KoBold Metals plans new Zambian copper mine within a decade
KoBold Metals, an exploration company that has invested more than $60 million annually across more than 60 projects in search of copper, nickel, lithium and copper has set its sights on copper and cobalt projects in in Zambia that could be put into production within 10 years.
Reuters reported that the company, which is backed by the billionaires including Bill Gates and Jeff Bezos, is spending about $150 million to accelerate its search for more deposits at the Mingomba project, located along the fabled African copper belt.
The additional studies will be completed in 2024, said Mfikeyi Makayi, the Zambian CEO of the Silicon Valley start-up.
"It's a very attractive project and we have said within a decade we would want Mingomba to be a producing mine," Makayi told Reuters.
KoBold uses artificial intelligence to search for copper, cobalt, nickel and lithium that the world needs for the clean energy transition and to accelerate growth in electric vehicles.
KoBold is backed by Breakthrough Energy Ventures, a climate and technology fund whose other backers include Virgin Group's Richard Branson and Bridgewater Associates' Ray Dalio.
The company's investors understand the lengthy period it takes to build the mine and that securing supplies of these metals is critical, Makayi said.
"They may not be your traditional, conventional backers, but the global need is so critical, it's basically a crisis," Makayi said. "That's why the buy-in is there, for people to be willing to be with us for the long haul, that just shows the commitment to what we are doing."
KoBold also searches for critical metals with BHP Group and Rio Tinto at projects in Australia.
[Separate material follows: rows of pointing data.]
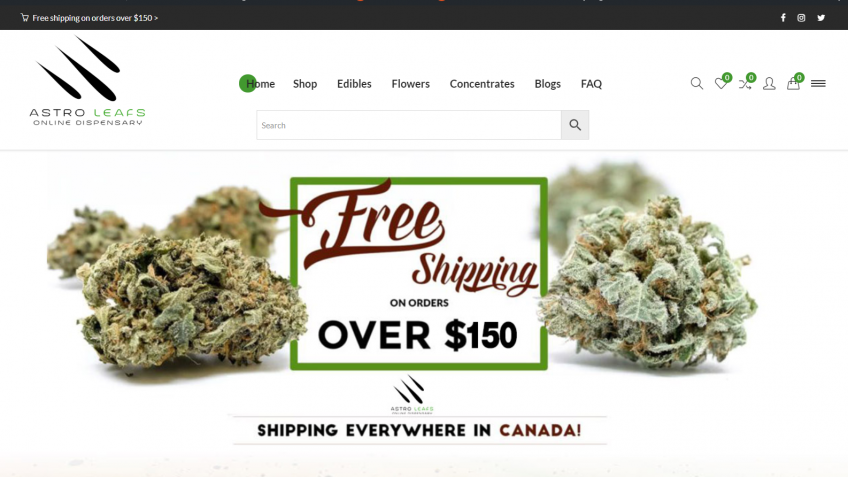Open the Flowers menu item
Image resolution: width=848 pixels, height=477 pixels.
(410, 84)
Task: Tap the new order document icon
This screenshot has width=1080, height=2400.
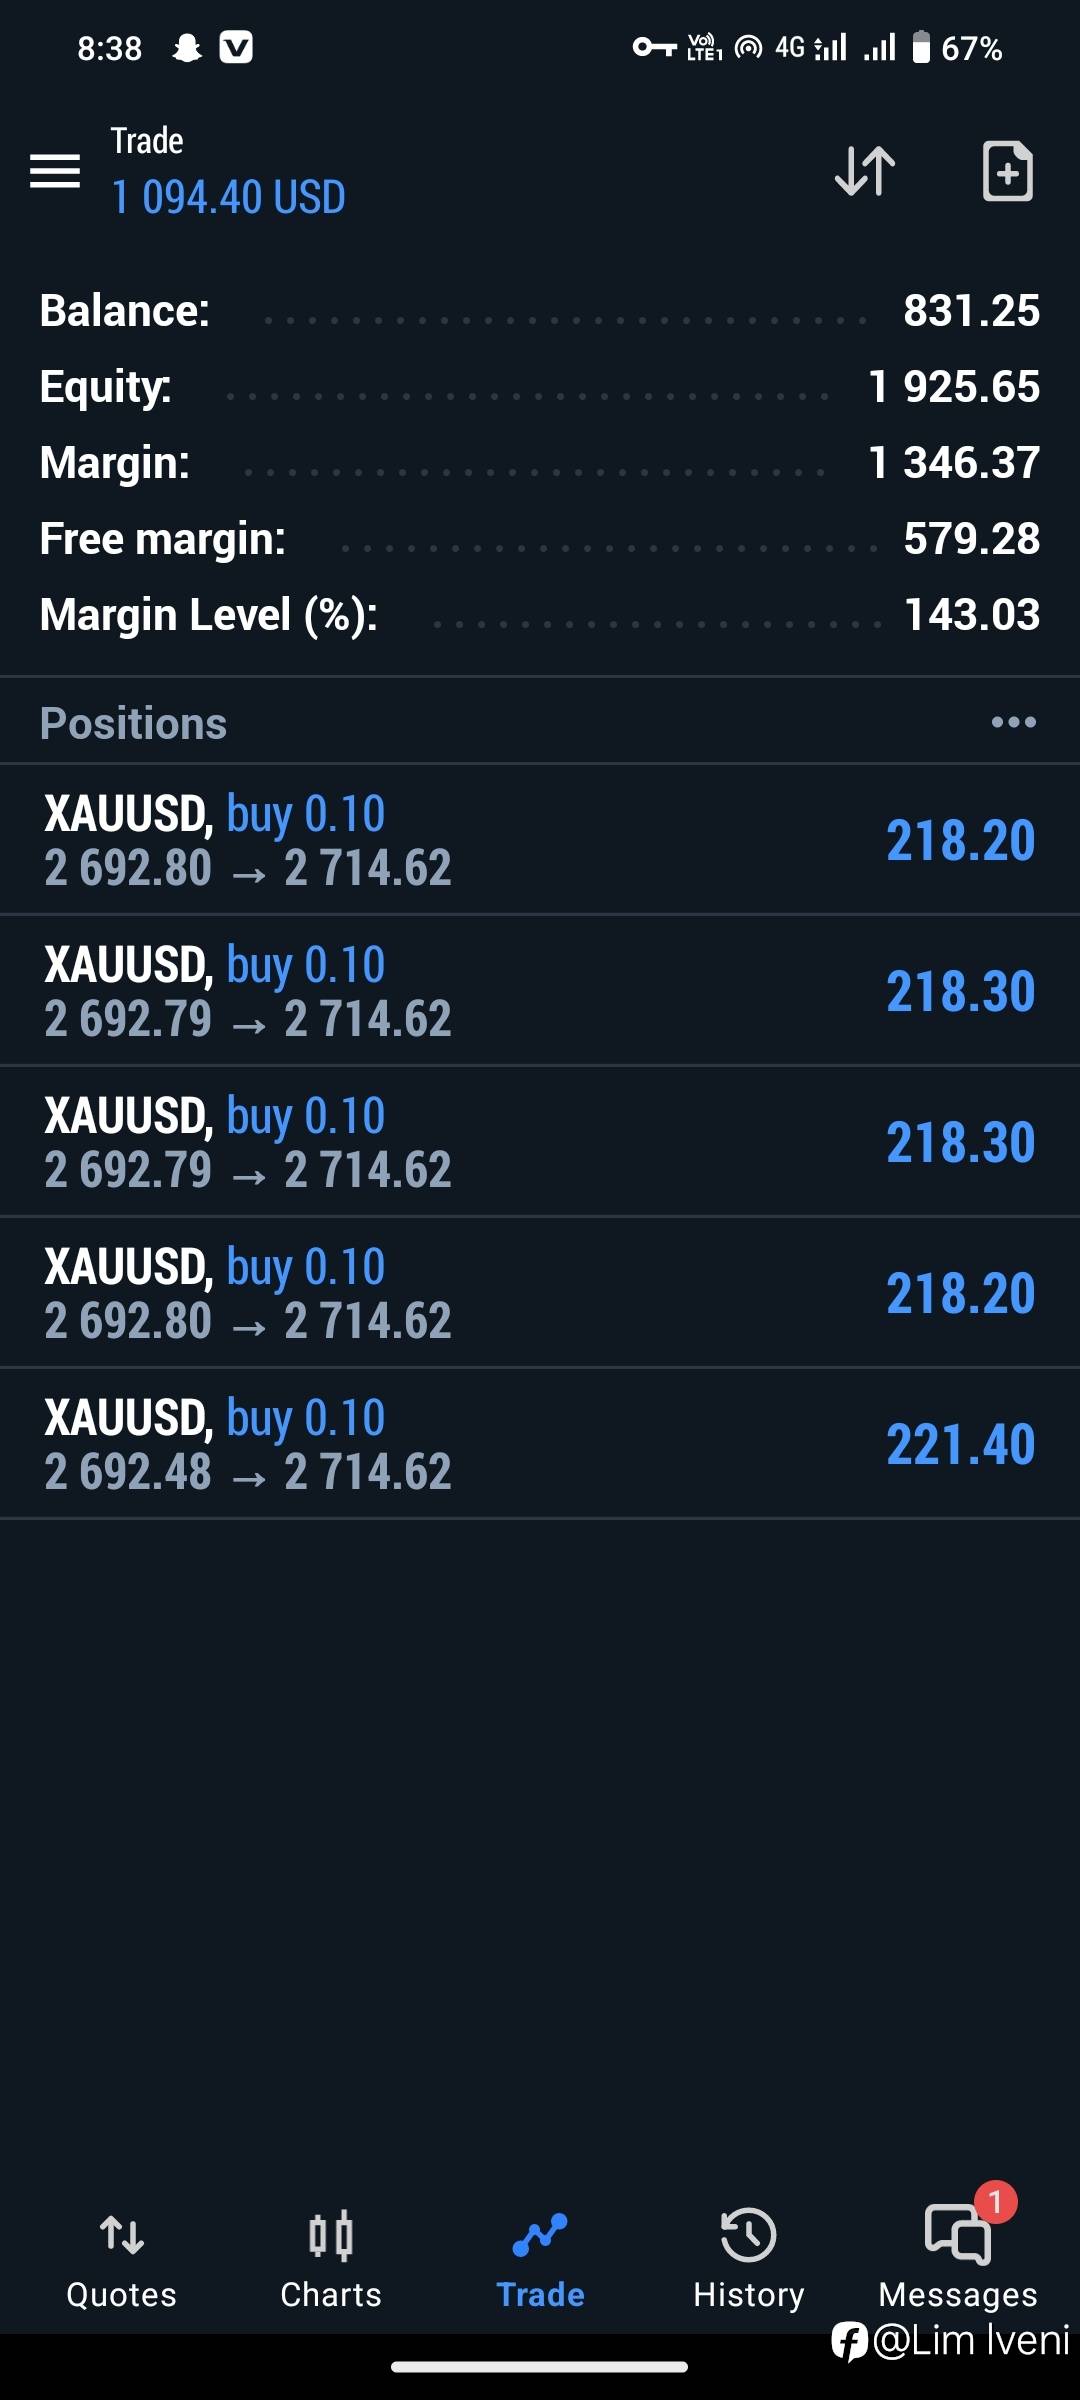Action: tap(1007, 171)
Commodity investor EMR Capital and Zambia's ZCCM-IH also own stakes in Mingomba.
KoBold wants to find more deposits as big as Mingomba in Zambia and would also explore opportunities in Botswana, Namibia and the Democratic Republic of Congo, Makayi said.
The deposit has a defined resource of about 247 million tons of ore with an average grade of 3.64 percent copper, or an estimated 9 million tons of copper, according to KoBold.